I actually agree with this. This implies [corporating control with LLM] is the key, now this area is kinda hot.
Instead, brain development starts with the progression of hand development. Physical interaction: - Begins with control -> By age 5, skills are acquired - During this, Language is learned in context
Integrating such latent format skills into LLM is important.
Skills
Skill acquisition leads to reused skills, which then focus on meta-phrasing tasks.

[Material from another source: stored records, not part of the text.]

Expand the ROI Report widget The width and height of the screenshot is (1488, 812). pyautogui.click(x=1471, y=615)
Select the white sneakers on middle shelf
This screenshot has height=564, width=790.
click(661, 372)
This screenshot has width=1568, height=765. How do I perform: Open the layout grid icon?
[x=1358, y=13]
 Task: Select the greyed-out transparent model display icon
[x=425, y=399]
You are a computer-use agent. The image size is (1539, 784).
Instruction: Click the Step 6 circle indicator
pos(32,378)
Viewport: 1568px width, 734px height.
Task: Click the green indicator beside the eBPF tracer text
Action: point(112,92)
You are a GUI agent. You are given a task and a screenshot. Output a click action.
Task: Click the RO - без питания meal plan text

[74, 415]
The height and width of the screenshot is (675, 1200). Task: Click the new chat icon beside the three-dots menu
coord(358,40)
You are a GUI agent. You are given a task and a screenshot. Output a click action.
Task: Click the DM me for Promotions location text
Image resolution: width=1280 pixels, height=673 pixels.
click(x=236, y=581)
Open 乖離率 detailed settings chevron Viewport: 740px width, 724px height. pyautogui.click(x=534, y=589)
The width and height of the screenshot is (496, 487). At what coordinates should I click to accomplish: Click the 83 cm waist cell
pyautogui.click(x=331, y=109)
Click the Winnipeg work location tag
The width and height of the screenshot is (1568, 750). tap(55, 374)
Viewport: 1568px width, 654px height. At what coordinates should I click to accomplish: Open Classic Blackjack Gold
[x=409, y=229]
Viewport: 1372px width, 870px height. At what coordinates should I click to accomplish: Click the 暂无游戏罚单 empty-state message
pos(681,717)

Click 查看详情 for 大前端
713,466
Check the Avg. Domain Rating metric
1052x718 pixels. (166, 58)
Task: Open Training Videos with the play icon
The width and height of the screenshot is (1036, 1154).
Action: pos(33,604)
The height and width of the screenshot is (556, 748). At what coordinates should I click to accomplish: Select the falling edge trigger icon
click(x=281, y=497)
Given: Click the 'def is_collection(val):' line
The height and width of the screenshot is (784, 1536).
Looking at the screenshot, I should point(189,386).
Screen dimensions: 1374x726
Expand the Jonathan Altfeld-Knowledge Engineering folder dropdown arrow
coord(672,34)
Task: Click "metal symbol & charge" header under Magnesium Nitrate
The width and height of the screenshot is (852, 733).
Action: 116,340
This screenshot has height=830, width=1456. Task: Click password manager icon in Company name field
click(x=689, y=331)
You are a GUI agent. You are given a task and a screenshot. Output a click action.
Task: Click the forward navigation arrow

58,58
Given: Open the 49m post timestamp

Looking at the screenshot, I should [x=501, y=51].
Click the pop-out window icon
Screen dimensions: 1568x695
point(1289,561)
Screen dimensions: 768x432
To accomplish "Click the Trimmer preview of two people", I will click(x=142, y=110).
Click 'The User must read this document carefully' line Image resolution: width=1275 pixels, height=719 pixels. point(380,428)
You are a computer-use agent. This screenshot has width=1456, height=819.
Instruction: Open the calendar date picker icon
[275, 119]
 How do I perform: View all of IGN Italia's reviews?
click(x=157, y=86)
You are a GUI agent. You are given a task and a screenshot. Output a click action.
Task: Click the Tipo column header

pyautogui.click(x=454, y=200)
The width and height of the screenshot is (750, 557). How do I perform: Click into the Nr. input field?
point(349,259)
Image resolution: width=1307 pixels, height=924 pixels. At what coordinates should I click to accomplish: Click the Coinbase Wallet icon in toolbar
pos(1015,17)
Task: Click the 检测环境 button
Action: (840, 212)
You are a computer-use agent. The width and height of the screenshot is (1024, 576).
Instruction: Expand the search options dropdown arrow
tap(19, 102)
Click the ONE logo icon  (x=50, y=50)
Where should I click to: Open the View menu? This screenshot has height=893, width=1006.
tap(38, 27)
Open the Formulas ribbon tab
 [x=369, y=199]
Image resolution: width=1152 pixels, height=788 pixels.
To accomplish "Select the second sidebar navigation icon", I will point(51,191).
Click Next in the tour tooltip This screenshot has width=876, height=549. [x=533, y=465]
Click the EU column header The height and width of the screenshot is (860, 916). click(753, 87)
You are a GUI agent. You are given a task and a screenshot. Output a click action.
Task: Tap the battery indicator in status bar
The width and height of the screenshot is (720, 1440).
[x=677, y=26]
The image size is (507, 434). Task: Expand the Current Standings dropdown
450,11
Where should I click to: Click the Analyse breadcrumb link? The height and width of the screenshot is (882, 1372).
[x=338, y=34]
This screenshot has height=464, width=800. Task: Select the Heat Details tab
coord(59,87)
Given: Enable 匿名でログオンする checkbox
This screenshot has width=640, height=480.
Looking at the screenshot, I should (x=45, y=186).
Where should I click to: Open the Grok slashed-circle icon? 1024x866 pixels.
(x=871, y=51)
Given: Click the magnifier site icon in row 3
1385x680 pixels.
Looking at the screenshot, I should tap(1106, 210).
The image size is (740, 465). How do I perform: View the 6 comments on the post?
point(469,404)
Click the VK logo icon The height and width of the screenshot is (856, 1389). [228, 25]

Skill: Refers to a type of motion behavior. Effective rapid motor adaptation occurs based on simulation. --> Rollouts for the child
Both top-down (concept-generative model) and bottom-up components are vital.
I totally agree with this. I am thinking how to integrate such naturally discovered skill into robot learning / and also connecting to the long horizon tasks at the same time.
Computer Vision: - Classical CV (3R): recognition, reconstruction, reorganization (such as segmentation and grouping) - Currently, there's a scaling up and application across different areas. - 3D reconstruction remains unsolved to a degree. (At a human level: only partially) The next step is integration! 1. Vision in robotics 2. Vision leading to cognition: NLP Lately, there's a lot of interest in healthcare and medicine.
Advice
It's important to stay narrow in focus (connecting fields, being adaptive) and concise in information, but passion is crucial.